DATASET EXCERPTS:
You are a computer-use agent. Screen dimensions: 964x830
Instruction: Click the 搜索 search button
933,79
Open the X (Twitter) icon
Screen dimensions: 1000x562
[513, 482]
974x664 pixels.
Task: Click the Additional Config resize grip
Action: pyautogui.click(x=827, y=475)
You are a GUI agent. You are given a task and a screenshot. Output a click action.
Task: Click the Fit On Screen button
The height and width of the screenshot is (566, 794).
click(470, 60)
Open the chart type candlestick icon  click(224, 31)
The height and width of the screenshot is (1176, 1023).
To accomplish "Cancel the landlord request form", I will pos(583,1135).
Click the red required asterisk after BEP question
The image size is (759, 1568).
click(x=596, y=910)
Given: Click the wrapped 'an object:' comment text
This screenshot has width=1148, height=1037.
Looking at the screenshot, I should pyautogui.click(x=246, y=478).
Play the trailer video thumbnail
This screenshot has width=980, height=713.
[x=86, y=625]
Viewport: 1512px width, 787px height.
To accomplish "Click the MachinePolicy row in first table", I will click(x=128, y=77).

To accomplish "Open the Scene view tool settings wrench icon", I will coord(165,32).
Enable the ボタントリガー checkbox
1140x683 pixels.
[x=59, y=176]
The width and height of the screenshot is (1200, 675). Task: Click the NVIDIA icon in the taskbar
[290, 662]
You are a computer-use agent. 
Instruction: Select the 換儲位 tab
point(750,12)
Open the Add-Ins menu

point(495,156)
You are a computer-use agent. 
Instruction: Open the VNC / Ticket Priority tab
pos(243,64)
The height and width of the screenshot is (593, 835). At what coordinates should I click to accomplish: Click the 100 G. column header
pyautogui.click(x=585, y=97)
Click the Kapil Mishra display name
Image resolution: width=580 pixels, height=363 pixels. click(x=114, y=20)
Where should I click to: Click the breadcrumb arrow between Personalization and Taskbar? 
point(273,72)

BRIEF: Transcribe the listing above exactly, including every line.

FINISHED TASK:
You are a computer-use agent. Screen dimensions: 964x830
Instruction: Click the 搜索 search button
933,79
Open the X (Twitter) icon
Screen dimensions: 1000x562
[513, 482]
974x664 pixels.
Task: Click the Additional Config resize grip
Action: pyautogui.click(x=827, y=475)
You are a GUI agent. You are given a task and a screenshot. Output a click action.
Task: Click the Fit On Screen button
The height and width of the screenshot is (566, 794).
click(470, 60)
Open the chart type candlestick icon  click(224, 31)
The height and width of the screenshot is (1176, 1023).
To accomplish "Cancel the landlord request form", I will pos(583,1135).
Click the red required asterisk after BEP question
The image size is (759, 1568).
click(x=596, y=910)
Given: Click the wrapped 'an object:' comment text
This screenshot has width=1148, height=1037.
Looking at the screenshot, I should pyautogui.click(x=246, y=478).
Play the trailer video thumbnail
This screenshot has width=980, height=713.
[x=86, y=625]
Viewport: 1512px width, 787px height.
To accomplish "Click the MachinePolicy row in first table", I will click(x=128, y=77).

To accomplish "Open the Scene view tool settings wrench icon", I will coord(165,32).
Enable the ボタントリガー checkbox
1140x683 pixels.
[x=59, y=176]
The width and height of the screenshot is (1200, 675). Task: Click the NVIDIA icon in the taskbar
[290, 662]
You are a computer-use agent. 
Instruction: Select the 換儲位 tab
point(750,12)
Open the Add-Ins menu

point(495,156)
You are a computer-use agent. 
Instruction: Open the VNC / Ticket Priority tab
pos(243,64)
The height and width of the screenshot is (593, 835). At what coordinates should I click to accomplish: Click the 100 G. column header
pyautogui.click(x=585, y=97)
Click the Kapil Mishra display name
Image resolution: width=580 pixels, height=363 pixels. click(x=114, y=20)
Where should I click to: Click the breadcrumb arrow between Personalization and Taskbar? 
point(273,72)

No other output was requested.